== Aim of the exercise ==
Show each line of the data below that has the string "Select" in it.

== Study material ==
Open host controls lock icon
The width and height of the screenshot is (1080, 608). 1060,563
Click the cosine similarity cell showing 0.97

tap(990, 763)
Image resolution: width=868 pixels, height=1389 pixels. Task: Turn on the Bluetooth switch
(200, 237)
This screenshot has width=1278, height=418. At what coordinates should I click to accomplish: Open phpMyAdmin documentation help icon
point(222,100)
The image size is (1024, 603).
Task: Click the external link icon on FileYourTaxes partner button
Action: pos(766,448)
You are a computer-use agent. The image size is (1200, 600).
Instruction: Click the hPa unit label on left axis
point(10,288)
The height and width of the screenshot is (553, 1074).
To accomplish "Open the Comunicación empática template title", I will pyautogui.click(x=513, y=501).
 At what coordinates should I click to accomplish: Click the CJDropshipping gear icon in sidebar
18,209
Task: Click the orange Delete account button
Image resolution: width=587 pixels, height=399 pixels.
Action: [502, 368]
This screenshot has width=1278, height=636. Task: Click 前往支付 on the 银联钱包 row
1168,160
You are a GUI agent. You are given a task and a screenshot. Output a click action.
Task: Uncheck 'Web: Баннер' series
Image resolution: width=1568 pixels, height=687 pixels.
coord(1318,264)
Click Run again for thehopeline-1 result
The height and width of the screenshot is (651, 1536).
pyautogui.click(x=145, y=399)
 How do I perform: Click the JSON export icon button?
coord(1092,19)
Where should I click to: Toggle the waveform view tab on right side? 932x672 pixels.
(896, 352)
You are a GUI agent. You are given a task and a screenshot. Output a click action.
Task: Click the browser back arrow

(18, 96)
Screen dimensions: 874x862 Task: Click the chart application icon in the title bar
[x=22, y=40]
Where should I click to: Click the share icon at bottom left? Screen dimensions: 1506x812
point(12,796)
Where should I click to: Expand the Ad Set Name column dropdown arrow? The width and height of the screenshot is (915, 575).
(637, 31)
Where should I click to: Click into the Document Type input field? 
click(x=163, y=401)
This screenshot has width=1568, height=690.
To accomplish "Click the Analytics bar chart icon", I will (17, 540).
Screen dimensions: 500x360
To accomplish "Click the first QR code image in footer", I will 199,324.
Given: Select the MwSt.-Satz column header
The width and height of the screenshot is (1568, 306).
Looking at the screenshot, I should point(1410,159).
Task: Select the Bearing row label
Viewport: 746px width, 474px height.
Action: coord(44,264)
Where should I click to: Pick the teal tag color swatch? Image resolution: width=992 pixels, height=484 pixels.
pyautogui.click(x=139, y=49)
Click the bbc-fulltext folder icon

== Your response ==
Given: Select the MwSt.-Satz column header
Task: Select the Bearing row label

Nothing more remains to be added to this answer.